I would be happy to discuss any aspect of the issue with all or any member of the Committee. I regret that the pressure of time does not permit me to reference this submission fully, but this Public Hearing and the resulting document were an unplanned addition to a crowded schedule. The submission can be freely circulated; I stand behind whatever I write.

I hope to see necessary edits or corrections to the Hansard record in due course.

Accompanying documents

Articles from NMAA Newsletter, August 1980 and January/February1981
Food for Thought: a parent’s guide to food intolerance various editions, 1982, 1983, 1992 (This includes early NHMRC statements and responses)
Breastfeeding Matters: what we need to know about infant feeding (1985; 1998 edition) Milk Matters: Infant Feeding and Immune Disorder (2015)
How much has milk mattered? DOHaD World Congress poster 2019 with related documents
, downloadable at

The above materials will be posted to Canberra along with a printed copy of this submission, which I shall email directly on November 28th to meet the deadline. I hope this pdf arrives and prints out reasonably well: sometimes the translation between computer systems makes a mess of documents.

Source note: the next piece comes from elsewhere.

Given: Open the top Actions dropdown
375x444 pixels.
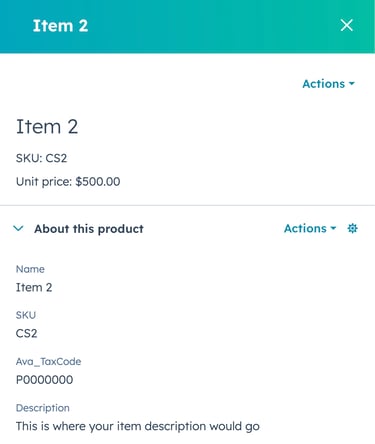Looking at the screenshot, I should (x=328, y=84).
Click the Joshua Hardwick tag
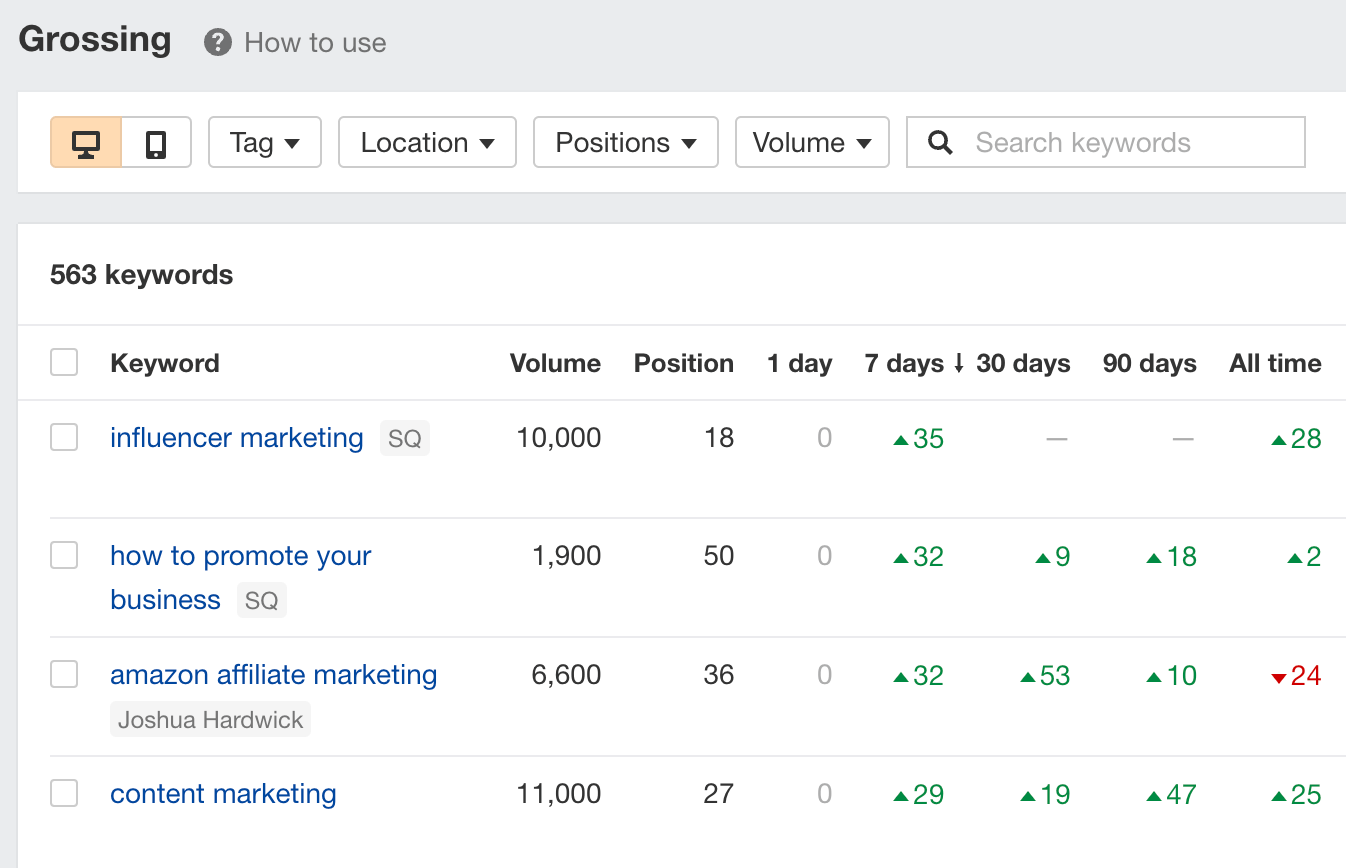Viewport: 1346px width, 868px height. tap(210, 719)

Thank you for considering the content of this document and reflecting on the issues it raised, which were raised for me by the content of the Public Hearing on Monday November 18 in Melbourne.

I should like the resources above to be housed in the Parliamentary Library once Committee members have dealt with them. If this is not possible for any reason, I will be happy to receive them by return to the address below.

Maureen Minchin PO Box 132 Newcomb Vic 3219

Postscript. There have been minor edits to this document as I prepare to post it, but the content is not changed.